** Start **

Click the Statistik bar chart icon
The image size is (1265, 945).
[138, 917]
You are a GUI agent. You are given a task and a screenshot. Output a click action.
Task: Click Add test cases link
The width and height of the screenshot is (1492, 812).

** End **

Copy the data above line for line, with no changes.

Click the Statistik bar chart icon
The image size is (1265, 945).
[138, 917]
You are a GUI agent. You are given a task and a screenshot. Output a click action.
Task: Click Add test cases link
The width and height of the screenshot is (1492, 812).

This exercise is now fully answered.